“I am the way”
“I am the way and the truth and the life.”[1] It is Jesus’ life and what he modeled for us that interests me in this declaration from the Gospel of John. I am thinking in terms of lifestyle, a more modern way of looking at it, but we have to go back to the early church to see vital Christianity lived out in his adherents, before Constantine make Christianity the state religion of the Roman Empire in 321 AD and before the newly official church adopted the Nicene Creed in 325 AD, when beliefs took precedence over practices.
As I researched this topic on the Internet, I found an article by Philip Schaff, a 19th C. German-born professor of church history at Union Theological Seminary quoting the early 2nd C. A.D. paper “Epistola ad Diognetum” by an unknown author. As reported Christians looked like every other citizen, they dressed like them, they were citizens of their nation, they married like everyone else. They did what all other citizens did and yet they “present a wonderful and confessedly paradoxical conduct.” “They are in the flesh, but do not live after the flesh. They live upon the earth, but are citizens of heaven.” They are punished and persecuted and yet they love and “glory in their reproaches.” “They are poor and make many rich. They lack all things, and in all things abound.” “Their piety is invisible.” “The world hates the Christians with no reason, but that they resist its pleasures.”[2]
Early Christians lived in this world, but not of it. They are poor/yet rich. They are persecuted/ yet they love. They are not outwardly pious. What else did Jesus model for us, early and late Christians? A deep relationship with the Father through prayer, a care for the poor and marginalized, healing the sick, blind and lame, speaking out about what he knew to be true, and standing up to the powers that be when he disagreed with them, always pointing to the Father as the Source of all. These early Christians lived in this way, following Jesus. We can, too.

**RECORDED INFORMATION:**
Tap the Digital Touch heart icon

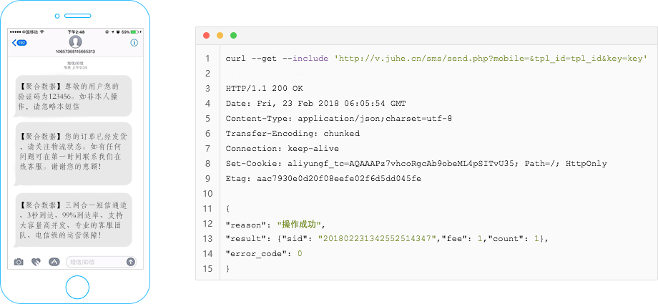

**PROBLEMS:**
A. In the reflection on "I am the way," what position did Philip Schaff hold?
B. Turn the paragraph of the reflection on "I am the way" that opens with "Early Christians lived in this world" into a bulleted list that keeps its main points.

**FULL ANSWERS:**
A. He was a professor of church history at Union Theological Seminary.

B.
- Early Christians lived in this world but not of it.
- They were poor yet rich, persecuted yet loving, and not outwardly pious.
- Jesus modeled:
  - a deep relationship with the Father through prayer
  - care for the poor and marginalized
  - healing the sick, blind and lame
  - speaking out about what he knew to be true
  - standing up to the powers that be when he disagreed with them
  - always pointing to the Father as the Source of all
- The early Christians lived this way, following Jesus, and we can too.